# Kegiatan
Sebutkan semua penyebab siswa di desa malas menghadiri kelas daring menurut kutipan teks tentang anak putus sekolah di bawah ini.

# Kutipan Teks
Ditulis Oleh: St Rahma I Universitas Negeri Makassar

SELAMA dan pasca pandemi merebak di Indonesia, jumlah anak putus sekolah karena menikah dini semakin meningkat. Di Desa Manjapai Kec. Bontononmpo Kab. Gowa setidaknya ada 2 orang anak putus sekolah dan memilih dinikahkan dengan pacarnya, sedangkan 2 orang perempuan memilih kawin lari bersama sang kekasih.

Diduga penyebab dari tingginya jumlah anak putus sekolah karena kurang bijaknya anak dalam bersosial media. Karena penerapan pembelajaran daring (dalam jaringan) membuat anak dengan mudah mengakses berbagai hal. Dalam hal ini guru berperan memberi pendidikan moral pada siswa agar tidak terkontaminasi pergaulan bebas dan penyalahgunaan media sosial.

Pembelajaran daring (dalam jaringan) menjadi tantangan tersendiri bagi guru, orang tua siswa dan siswa. Guru harus melek teknologi agar pembelajaran tetap terlaksana dengan baik dengan memanfaatkan berbagai media pendukung pembelajaran daring. Guru harus peka dan mampu meningkatkan semangat dan motivasi siswa untuk belajar meskipun terbatas ruang dan waktu.
Kurangnya pengawasan orang tua dalam pembatasan anak bermedia sosial atau menggunakan gawai membuat anak menjadi lebih bebas dan tidak terkontrol. Selain itu siswa di desa menjadi malas menghadiri kelas daring karena monotonnya gaya mengajar guru, terbatasnya pemanfaatan teknologi dan kurang tepat pada pemilihan media pembelajaran yang cocok dan menarik minat siswa untuk betah menghadiri kelas daring.

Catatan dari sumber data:
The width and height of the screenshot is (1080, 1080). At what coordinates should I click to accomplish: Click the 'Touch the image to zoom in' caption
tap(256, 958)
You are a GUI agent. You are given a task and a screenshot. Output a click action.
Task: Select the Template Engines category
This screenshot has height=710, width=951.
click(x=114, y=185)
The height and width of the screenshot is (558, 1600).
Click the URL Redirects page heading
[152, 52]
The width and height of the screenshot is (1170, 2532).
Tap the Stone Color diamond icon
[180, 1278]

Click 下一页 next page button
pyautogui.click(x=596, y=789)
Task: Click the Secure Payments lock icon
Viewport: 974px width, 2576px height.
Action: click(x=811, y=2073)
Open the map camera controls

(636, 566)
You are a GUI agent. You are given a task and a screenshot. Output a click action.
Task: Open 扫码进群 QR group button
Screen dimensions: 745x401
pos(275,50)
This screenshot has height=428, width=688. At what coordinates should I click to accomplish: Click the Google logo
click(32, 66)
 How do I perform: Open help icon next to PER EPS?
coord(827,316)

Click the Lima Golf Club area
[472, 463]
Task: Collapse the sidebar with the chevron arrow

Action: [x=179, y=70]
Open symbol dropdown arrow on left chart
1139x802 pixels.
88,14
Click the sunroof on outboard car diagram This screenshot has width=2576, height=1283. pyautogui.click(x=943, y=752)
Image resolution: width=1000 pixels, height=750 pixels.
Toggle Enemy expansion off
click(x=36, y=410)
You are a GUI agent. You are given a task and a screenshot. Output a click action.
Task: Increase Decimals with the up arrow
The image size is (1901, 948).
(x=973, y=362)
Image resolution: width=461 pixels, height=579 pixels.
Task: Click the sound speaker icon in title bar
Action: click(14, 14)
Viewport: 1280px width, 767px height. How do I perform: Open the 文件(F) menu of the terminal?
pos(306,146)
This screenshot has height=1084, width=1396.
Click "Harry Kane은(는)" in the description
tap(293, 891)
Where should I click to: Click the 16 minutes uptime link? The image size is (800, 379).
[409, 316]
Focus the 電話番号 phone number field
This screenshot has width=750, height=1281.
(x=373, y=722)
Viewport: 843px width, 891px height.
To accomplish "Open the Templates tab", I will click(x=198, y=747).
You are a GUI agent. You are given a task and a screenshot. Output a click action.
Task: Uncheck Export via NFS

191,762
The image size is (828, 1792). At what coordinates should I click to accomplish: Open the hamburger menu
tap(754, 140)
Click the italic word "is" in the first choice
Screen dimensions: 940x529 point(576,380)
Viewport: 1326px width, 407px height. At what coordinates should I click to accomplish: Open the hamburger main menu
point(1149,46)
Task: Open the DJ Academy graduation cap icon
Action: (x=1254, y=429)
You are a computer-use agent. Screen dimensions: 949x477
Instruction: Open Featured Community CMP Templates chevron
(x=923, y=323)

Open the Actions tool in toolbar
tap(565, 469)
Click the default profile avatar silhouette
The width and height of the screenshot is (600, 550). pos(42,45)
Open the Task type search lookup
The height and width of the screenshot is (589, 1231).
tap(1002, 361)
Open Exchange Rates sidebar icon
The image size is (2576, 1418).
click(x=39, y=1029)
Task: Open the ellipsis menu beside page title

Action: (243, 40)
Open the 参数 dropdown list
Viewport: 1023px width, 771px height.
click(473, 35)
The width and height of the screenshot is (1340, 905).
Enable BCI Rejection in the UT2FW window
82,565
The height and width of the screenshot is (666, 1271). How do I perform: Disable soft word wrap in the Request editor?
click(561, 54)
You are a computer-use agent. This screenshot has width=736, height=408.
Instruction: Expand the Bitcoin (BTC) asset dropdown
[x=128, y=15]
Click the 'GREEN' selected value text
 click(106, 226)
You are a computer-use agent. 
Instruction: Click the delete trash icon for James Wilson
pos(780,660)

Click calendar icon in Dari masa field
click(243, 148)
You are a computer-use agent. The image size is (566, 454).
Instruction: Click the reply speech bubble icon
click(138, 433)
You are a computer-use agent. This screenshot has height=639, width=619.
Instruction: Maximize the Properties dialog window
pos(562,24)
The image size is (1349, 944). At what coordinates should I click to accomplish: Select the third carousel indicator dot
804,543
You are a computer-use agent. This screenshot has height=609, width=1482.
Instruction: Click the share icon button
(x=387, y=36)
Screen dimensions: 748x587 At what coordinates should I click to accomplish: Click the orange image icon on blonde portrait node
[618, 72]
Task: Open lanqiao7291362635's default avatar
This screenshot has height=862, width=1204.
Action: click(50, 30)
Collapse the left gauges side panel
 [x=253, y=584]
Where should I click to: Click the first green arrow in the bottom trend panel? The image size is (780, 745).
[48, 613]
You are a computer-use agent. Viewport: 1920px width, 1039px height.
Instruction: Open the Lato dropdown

# Jawaban Latihan
- Gaya mengajar guru yang monoton
- Pemanfaatan teknologi yang terbatas
- Pemilihan media pembelajaran yang kurang tepat, yaitu kurang cocok dan kurang menarik minat siswa untuk betah menghadiri kelas daring